Freddie was referred through the hospital’s Acute Admissions Unit (AAU) which offers rapid assessment and 24/7 care as well as access to advanced diagnostics and testing for patients in need of acute or urgent medical attention.

In healthy individuals, if blood sugar levels are low, insulin levels in the blood should be low or suppressed. In Freddie’s case, Professor McGowan explains she suspected an insulinoma and was expecting to find inappropriately elevated insulin levels to explain the hypoglycaemia. However, this wasn’t the case, indicating another reason for Freddie’s low blood sugar. The fast also showed that in a few hours blood sugar levels dropped from low to critically low levels.

Further testing revealed Freddie had a pancreatic neuroendocrine tumour in his pancreas, which was secreting an insulin-like hormone, leading to low blood sugar levels. Freddie underwent a 6-hour procedure to remove the lesion.

Freddie running the 2023 London Marathon for Diabetes UK.
Freddie participated in the 2023 London Marathon on behalf of Diabetes UK. (Courtesy: Sportograf)

The surgery was successful and performed without complications. Over the next few days, Freddie spent time in the ICU and continued recovering on the ward. Fortunately, his blood sugar levels returned to a healthy range once the tumour was removed.

Two months later, Freddie was back to work. Seven months on, he says he’s back to full health. “I’m extremely thankful for everyone who cared for me when I was in quite a vulnerable state,” says Freddie.

With his health back on track, Freddie participated in the 2023 London Marathon on behalf of Diabetes UK. He crossed the finish line in an inspirational 3 hours and 14 minutes. “While I didn’t have or develop diabetes, I wanted to support the organization because I experienced some of the debilitating effects of irregular blood sugar levels, which impacts many people with the condition.”
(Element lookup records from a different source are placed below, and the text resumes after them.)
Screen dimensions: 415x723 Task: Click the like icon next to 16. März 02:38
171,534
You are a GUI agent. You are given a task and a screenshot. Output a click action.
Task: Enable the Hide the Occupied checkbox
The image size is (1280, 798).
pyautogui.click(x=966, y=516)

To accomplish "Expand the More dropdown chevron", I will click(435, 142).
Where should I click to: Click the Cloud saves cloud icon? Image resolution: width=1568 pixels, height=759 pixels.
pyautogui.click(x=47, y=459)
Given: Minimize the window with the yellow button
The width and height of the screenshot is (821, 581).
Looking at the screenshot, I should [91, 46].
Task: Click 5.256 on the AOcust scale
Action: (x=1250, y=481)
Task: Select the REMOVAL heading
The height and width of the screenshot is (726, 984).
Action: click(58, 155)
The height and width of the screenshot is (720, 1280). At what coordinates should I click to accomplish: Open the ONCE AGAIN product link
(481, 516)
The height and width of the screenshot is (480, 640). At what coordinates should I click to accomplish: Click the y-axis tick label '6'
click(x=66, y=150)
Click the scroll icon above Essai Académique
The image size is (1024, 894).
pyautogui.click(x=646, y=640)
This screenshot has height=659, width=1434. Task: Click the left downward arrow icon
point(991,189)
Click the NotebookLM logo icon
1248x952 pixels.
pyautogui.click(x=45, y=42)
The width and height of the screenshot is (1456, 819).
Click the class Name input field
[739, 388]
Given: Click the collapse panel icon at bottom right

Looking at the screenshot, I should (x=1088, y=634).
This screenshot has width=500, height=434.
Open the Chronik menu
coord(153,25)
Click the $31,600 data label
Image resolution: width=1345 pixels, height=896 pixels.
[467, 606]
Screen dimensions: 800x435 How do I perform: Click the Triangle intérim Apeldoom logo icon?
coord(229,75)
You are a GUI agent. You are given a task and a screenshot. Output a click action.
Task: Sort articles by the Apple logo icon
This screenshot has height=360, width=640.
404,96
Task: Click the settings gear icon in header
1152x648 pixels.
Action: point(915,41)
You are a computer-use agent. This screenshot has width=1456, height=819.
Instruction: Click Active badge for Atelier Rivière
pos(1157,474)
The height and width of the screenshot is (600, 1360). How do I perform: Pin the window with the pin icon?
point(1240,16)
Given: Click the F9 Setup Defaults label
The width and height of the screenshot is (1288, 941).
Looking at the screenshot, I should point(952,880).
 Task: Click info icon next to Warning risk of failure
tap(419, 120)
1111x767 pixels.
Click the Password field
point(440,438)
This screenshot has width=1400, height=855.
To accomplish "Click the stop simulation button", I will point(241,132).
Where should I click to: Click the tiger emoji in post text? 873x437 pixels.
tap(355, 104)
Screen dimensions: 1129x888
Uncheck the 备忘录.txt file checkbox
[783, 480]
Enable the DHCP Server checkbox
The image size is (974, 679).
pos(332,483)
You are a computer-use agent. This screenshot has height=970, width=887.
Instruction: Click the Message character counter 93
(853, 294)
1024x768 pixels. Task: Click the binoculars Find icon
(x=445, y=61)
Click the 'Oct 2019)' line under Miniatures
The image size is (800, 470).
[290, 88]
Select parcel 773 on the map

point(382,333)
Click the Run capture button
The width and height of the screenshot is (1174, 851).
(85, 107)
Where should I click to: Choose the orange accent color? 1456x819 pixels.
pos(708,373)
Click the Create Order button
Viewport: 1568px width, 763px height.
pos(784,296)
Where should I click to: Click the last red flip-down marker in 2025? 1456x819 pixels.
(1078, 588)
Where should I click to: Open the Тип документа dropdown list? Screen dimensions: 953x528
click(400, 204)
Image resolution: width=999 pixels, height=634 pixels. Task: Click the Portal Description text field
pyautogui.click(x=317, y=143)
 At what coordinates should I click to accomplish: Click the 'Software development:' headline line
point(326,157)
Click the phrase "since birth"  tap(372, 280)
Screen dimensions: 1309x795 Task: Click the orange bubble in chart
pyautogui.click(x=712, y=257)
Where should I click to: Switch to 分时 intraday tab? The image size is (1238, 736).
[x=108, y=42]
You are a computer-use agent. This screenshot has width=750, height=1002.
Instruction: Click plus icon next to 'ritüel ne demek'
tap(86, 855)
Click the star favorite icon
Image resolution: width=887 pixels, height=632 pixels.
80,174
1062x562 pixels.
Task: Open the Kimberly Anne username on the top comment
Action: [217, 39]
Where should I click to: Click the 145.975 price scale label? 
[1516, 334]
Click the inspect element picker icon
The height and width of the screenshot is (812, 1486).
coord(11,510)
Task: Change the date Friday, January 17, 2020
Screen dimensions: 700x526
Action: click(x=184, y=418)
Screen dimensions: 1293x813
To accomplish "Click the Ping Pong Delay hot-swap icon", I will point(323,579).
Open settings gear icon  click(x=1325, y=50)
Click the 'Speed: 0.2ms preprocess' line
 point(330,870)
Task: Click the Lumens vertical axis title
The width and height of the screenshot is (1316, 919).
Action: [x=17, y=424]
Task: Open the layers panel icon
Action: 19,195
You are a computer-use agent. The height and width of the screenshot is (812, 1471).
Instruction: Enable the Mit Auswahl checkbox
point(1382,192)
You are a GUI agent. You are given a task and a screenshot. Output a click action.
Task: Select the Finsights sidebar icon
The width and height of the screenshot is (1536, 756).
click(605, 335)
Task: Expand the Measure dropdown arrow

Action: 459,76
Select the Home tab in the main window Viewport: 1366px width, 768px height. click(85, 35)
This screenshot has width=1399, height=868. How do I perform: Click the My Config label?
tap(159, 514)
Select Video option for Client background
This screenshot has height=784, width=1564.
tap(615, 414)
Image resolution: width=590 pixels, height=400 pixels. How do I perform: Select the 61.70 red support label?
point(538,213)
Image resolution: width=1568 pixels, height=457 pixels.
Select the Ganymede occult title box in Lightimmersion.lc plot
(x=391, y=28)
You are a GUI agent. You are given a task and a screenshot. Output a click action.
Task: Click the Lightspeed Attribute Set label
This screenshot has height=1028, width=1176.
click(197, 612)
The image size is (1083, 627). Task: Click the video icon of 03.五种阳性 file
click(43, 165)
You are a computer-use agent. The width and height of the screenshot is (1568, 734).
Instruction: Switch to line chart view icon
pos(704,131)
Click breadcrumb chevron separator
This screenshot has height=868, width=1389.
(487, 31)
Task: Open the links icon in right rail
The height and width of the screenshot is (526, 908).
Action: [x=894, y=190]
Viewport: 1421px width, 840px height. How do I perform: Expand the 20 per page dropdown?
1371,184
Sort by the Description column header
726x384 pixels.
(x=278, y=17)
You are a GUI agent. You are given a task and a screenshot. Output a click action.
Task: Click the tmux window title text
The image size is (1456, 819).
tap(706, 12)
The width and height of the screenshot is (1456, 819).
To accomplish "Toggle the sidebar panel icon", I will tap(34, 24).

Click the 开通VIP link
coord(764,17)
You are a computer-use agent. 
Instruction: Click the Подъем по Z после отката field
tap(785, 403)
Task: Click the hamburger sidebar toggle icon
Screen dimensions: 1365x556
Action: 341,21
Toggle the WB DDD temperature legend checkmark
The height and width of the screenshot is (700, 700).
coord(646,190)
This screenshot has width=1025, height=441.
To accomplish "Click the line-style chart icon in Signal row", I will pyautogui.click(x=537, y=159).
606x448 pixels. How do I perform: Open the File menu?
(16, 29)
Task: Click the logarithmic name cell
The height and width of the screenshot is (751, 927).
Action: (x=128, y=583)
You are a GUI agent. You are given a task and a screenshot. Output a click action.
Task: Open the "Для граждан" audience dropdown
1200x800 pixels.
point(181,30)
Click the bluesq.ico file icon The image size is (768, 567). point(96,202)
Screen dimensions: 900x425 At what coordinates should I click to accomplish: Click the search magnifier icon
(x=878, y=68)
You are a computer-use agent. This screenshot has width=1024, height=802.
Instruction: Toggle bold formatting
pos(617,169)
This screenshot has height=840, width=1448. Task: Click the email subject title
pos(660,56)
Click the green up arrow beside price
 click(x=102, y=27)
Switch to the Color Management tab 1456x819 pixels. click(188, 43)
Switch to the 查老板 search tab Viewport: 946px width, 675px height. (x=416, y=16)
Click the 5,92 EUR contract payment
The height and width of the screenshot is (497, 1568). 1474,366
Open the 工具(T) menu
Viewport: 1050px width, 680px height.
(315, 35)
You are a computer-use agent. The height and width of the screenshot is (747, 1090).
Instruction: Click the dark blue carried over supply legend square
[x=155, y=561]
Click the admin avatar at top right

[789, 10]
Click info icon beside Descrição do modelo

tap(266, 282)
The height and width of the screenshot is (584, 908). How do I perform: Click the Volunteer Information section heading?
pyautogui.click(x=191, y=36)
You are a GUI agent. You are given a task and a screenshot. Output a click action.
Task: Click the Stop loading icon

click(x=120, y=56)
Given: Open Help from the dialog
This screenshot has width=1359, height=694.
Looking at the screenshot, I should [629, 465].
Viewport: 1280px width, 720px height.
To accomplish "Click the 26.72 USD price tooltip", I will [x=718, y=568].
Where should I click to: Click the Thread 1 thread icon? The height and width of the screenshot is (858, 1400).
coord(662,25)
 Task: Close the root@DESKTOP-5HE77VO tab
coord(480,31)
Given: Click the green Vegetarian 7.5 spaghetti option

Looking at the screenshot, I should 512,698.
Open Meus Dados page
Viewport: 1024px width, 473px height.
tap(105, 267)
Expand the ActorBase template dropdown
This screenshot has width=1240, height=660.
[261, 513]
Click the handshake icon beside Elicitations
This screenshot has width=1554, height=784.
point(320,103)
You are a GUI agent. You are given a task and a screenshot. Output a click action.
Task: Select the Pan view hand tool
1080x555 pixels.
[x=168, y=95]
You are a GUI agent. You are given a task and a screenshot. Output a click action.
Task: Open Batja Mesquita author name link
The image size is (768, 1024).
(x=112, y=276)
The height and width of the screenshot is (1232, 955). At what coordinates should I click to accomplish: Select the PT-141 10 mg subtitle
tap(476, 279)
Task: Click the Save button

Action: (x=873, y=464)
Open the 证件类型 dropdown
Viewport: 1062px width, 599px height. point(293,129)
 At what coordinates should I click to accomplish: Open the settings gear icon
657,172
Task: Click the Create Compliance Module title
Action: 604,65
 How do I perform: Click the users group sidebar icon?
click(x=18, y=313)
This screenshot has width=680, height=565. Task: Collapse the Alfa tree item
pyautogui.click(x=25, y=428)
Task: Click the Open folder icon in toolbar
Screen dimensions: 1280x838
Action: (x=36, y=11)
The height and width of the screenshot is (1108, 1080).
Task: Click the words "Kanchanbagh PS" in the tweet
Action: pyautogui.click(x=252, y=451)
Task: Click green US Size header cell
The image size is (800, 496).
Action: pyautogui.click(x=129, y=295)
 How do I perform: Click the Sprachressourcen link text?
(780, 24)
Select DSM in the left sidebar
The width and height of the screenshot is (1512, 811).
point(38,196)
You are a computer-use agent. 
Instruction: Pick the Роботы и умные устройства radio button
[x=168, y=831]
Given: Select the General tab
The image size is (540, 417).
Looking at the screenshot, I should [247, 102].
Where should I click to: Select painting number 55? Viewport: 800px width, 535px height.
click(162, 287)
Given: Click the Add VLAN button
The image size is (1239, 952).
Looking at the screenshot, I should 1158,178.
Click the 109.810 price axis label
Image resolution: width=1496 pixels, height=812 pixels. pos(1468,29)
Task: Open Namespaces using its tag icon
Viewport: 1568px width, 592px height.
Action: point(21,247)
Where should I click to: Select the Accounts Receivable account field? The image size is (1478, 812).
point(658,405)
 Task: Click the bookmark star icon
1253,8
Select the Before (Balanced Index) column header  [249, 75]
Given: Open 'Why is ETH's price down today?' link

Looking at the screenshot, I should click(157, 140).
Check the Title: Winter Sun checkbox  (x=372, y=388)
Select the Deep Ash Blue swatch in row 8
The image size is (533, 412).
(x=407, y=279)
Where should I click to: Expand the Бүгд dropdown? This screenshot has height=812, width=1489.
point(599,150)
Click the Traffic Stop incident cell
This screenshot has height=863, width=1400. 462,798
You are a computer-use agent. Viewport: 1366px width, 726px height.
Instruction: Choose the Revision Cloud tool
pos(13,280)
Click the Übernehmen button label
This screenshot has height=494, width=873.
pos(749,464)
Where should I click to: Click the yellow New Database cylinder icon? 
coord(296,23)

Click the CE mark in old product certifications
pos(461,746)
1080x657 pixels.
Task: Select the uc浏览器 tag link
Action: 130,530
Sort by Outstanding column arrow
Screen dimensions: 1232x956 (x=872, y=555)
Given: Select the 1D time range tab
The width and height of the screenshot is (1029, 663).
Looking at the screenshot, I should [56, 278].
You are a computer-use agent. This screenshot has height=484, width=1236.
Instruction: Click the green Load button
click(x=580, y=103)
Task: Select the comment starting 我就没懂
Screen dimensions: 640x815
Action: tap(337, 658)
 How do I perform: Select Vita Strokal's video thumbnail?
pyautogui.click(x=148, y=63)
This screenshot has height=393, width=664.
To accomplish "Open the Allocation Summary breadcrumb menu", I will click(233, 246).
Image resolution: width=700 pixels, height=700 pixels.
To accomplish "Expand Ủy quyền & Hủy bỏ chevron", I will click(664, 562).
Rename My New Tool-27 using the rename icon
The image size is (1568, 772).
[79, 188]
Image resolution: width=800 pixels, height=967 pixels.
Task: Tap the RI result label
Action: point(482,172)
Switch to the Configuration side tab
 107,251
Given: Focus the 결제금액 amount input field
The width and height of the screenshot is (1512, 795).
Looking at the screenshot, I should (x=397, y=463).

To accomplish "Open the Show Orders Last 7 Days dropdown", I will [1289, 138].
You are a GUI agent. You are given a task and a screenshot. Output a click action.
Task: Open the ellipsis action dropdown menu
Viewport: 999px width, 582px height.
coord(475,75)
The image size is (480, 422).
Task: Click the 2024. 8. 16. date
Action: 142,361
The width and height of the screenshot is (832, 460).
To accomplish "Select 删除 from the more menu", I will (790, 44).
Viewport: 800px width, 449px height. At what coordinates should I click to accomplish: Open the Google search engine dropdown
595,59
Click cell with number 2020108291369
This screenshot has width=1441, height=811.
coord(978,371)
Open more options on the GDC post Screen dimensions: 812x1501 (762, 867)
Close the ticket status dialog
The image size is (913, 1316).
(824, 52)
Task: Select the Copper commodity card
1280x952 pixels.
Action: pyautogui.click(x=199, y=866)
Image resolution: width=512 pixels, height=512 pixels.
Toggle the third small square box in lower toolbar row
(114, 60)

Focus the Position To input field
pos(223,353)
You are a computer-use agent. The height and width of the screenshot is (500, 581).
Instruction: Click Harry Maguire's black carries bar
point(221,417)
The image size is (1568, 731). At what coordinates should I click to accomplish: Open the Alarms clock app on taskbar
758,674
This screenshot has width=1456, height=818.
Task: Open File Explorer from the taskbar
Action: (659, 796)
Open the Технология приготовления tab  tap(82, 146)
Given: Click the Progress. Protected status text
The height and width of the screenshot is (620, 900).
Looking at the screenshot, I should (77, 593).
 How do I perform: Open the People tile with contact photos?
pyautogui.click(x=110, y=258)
Professor McGowan adds, “The tumour Freddie had was rare and can often be missed for many years, especially in young people. Freddie was extremely lucky. Although his body was compensating, by acting quickly, his friends most certainly helped save his life.”

“When I hear friends or family having health concerns, I tell them it’s important to get things sorted right away,” says Freddie. “It’s definitely something I’ve carried with me from my health journey. I was lucky to be referred to a brilliant endocrinologist, and I’m so grateful I was able to get care as quickly as I did.”